# Text:
————

We interrupt your regularly scheduled dose of Earth-based car news to bring you an interplanetary update. We're not talking about Elon Musk's space-exploring Tesla Roadster, which is presently much closer to Earth than Mars. NASA's Perseverance Rover made a spectacular landing on the Red Planet last week, and as pictures come rolling in by the thousands, we're discovering pseudo-secret fun features on this car-sized Martain explorer.
NASA said there were all kinds of Easter eggs hidden on Perseverance, but perhaps the coolest is a small family portrait of Mars rovers currently on the planet's surface. Zooming in on some of NASA's images showing the top of the rover, we see a small black plate with blocky renditions of five rovers.
Starting on the left, the smallest rover is Sojourner which landed on the Martian surface back in 1997 as part of the Pathfinder mission. The next two rovers look identical because they are the twins Spirit and Opportunity, which landed on Mars early in 2004. Spirit arrived three weeks ahead of Opportunity, but both rovers morphed into legends by exceeding their mission parameters in a biblical fashion. Originally designed for a short-distance 90-day exploration, the rovers operated for years on Mars. Spirit went silent in 2010, but Opportunity endured through 2018, turning a three-month mission into a fourteen-year odyssey.
The last two rovers are NASA's super-sized explorers. Curiosity touched down at Gale crater in August of 2012, and it's also an overachiever. Originally slated for a two-year mission, Curiosity is still active today and its mission has been extended indefinitely. The final rover in the portrait is Perseverance, which is at the very beginning of its Mars mission.
This homage to NASA's roving explorers isn't the only neat quirk on Perseverance. As Space.com explains, three microchips are attached that carry the names of nearly 11 million people and essays from 155 students. The Mastcam-Z camera on the rover has all kinds of things etched into it, including images of humans, dinosaurs, plants, bacteria, and DNA. It's an homage to the primary mission of Perseverance, which is to seek out evidence of past microbial life on Mars.

————

# Available data:

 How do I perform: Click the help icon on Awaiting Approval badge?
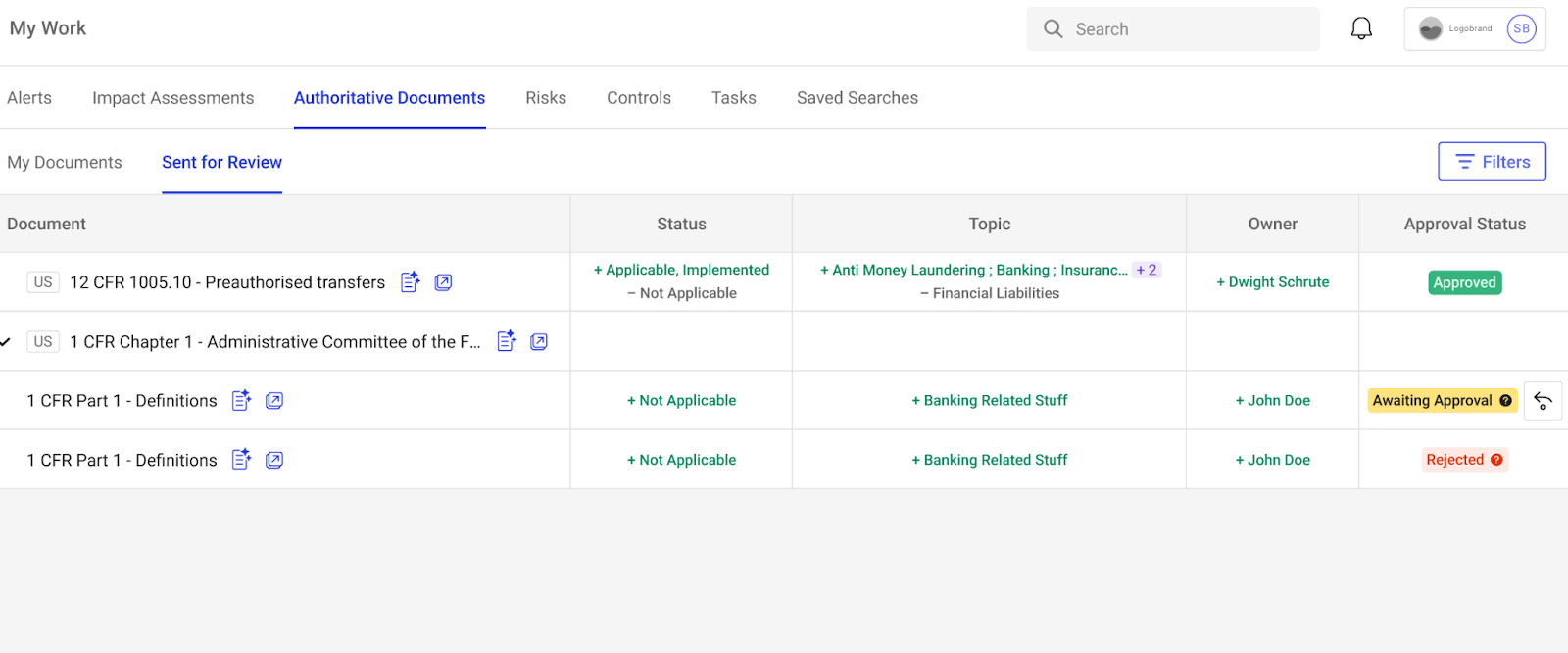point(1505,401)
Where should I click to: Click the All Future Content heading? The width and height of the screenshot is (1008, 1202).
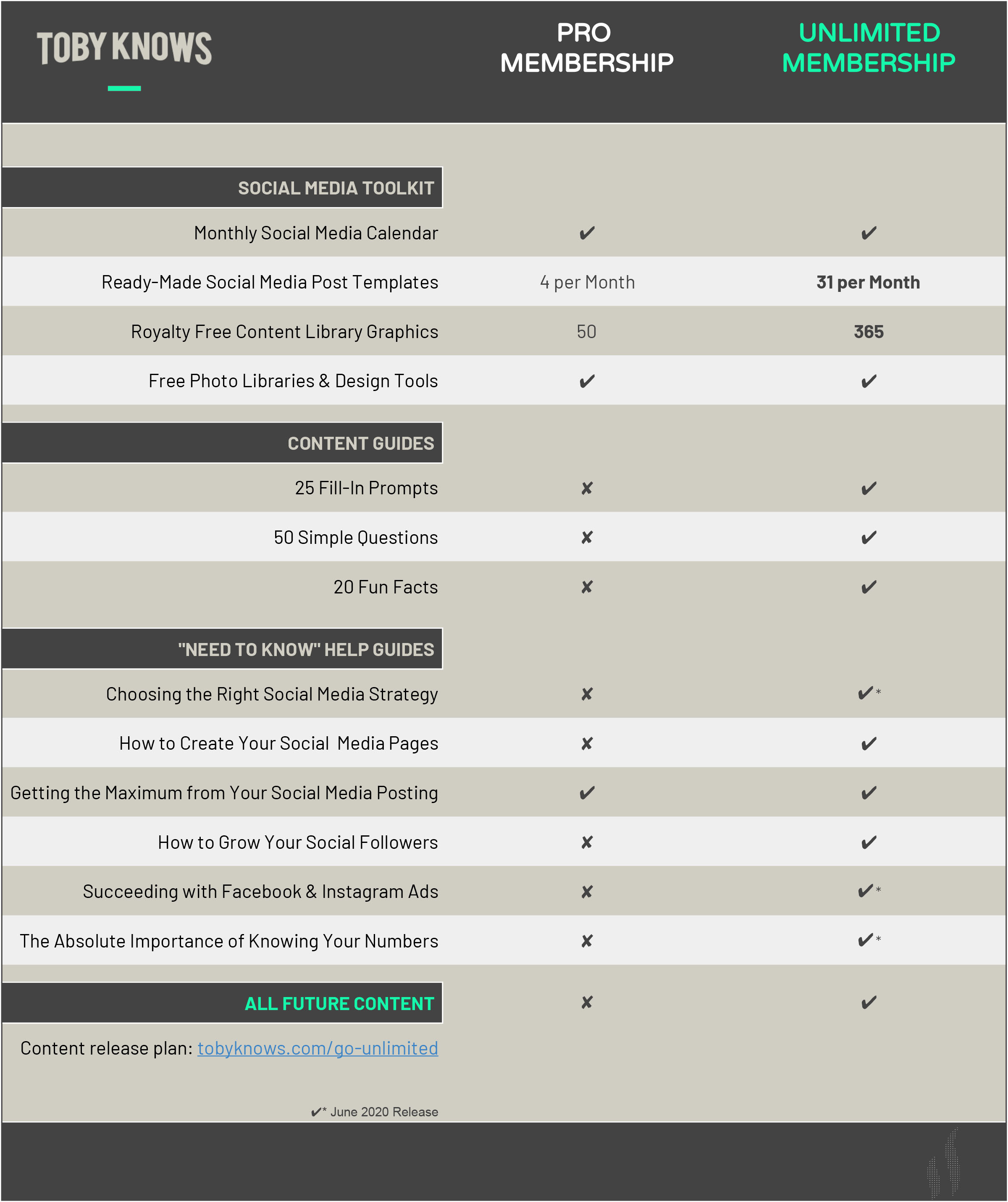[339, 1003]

————

# Exercise objective:
Could you condense the paragraph beginning "Starting on the left" in the Perseverance rover article into a short list that keeps its main facts? None of the material matters here.

# Problem solution:
- Sojourner, the smallest rover and first on the left, landed on Mars in 1997 as part of the Pathfinder mission.
- The next two are the identical-looking twins Spirit and Opportunity. Both landed in early 2004, with Spirit arriving three weeks before Opportunity.
- The twins were designed for a short-distance 90-day exploration but operated for years.
- Spirit went silent in 2010. Opportunity lasted through 2018, turning a three-month mission into a fourteen-year one.